START EXTRACT

Lawyers, Guns and Money


Wolf DeVoon

Recommended Posts

Lawyers, Guns and Money
anti-state.com
by Wolf DeVoon
5/11/2005

Living free has its awkwardnesses. It offers almost zero leverage to project power and influence. No power to raise an army. Insufficient influence to force a billion Catholics to utter slightly different magic words.

Freemen tend to be loners, living on the margins of society by choice or side-constraint. If you don't file tax returns, it's red flag scary to have W-2 employment. If you speak your mind in public and mention the right to resist tyranny, please do so with both eyes wide open, alert to the consequences. Federal prosecutors delight in treason and tax evasion cases. They're slam dunk red-white-and-blue resume builders. During a "time of war," acknowledging the simple truth that the U.S. is an imperial aggressor can get you fired if you teach in Colorado (Ward Churchill) or life in prison (Ali Al-Timimi) if you teach in Virginia.

Hence, a hefty majority of pleasure seekers worldwide prefer the Me Generation tactic of selling one's mind and body wholesale to gain a sizable pot of plunder by fair means or foul, supposedly to bask in the lap of liberty later on as a retired recluse who likes to prune roses. Go in peace asshole and sin no more, that's the philistine fantasy of redemption – as if delayed gratification will automatically absolve all guilt, no matter how personally reptilean or complicit one was in maintaining the state (U.S., U.K., P.R.C., Russia, etc).

END EXTRACT

#### BRIEF 1
Set down the passage of the piece on living free starting at "Freemen tend to" and ending at "teach in Virginia.", word for word.
#### BRIEF 2
Supply the next part of the piece on living free, picking up after its final sentence.

START SOURCE DATA

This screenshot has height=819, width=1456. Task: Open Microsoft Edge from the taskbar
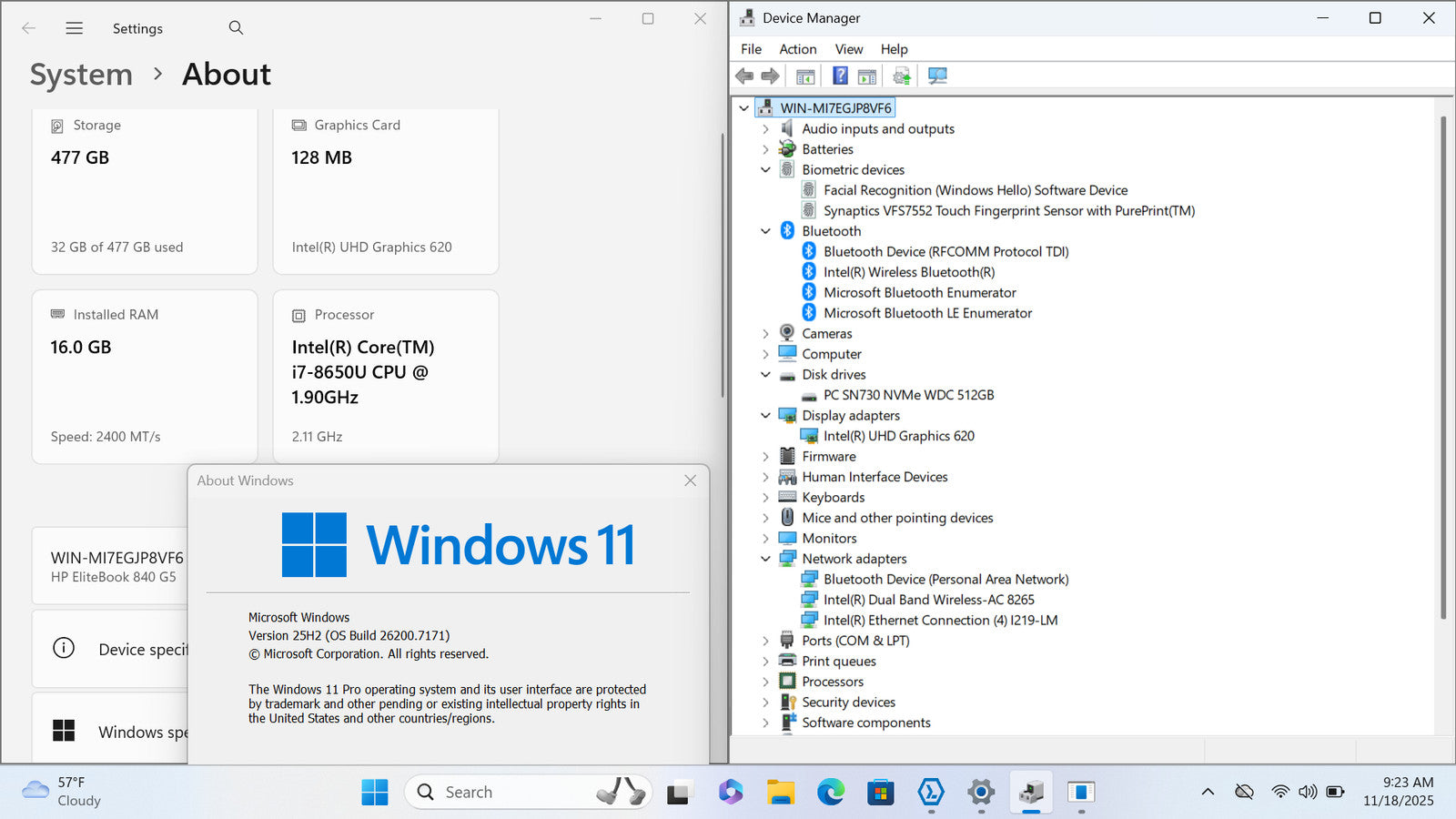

END SOURCE DATA
START SOURCE DATA

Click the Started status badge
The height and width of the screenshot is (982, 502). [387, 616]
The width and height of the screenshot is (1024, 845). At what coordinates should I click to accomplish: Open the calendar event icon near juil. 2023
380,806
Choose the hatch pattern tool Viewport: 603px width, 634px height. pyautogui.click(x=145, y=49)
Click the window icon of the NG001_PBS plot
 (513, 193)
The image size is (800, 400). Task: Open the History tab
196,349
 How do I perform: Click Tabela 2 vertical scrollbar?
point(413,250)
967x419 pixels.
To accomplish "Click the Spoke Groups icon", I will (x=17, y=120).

END SOURCE DATA

#### TASK RESPONSE 1
Freemen tend to be loners, living on the margins of society by choice or side-constraint. If you don't file tax returns, it's red flag scary to have W-2 employment. If you speak your mind in public and mention the right to resist tyranny, please do so with both eyes wide open, alert to the consequences. Federal prosecutors delight in treason and tax evasion cases. They're slam dunk red-white-and-blue resume builders. During a "time of war," acknowledging the simple truth that the U.S. is an imperial aggressor can get you fired if you teach in Colorado (Ward Churchill) or life in prison (Ali Al-Timimi) if you teach in Virginia.

#### TASK RESPONSE 2
Redemption doesn't work that way in reality. Once an asshole, always an asshole. I've seen them by the jetload in Costa Rica. Made a pile of money working construction or in real estate or dope dealing with a Top Secret security clearance – now pretending to be Average Joe Nice Guys, no different than anyone else, except they have a couple million bulging in their back pockets and a cyclone fence topped with razor wire around Home Sweet Fortress, a hilltop bunker overlooking the Pacific that they never feel quite free enough to exit for a breath of conversational fresh air. It's so-o-o much easier and less threatening to hire a squad of hapless, interchangeable whores to boss around the kitchen and poolside.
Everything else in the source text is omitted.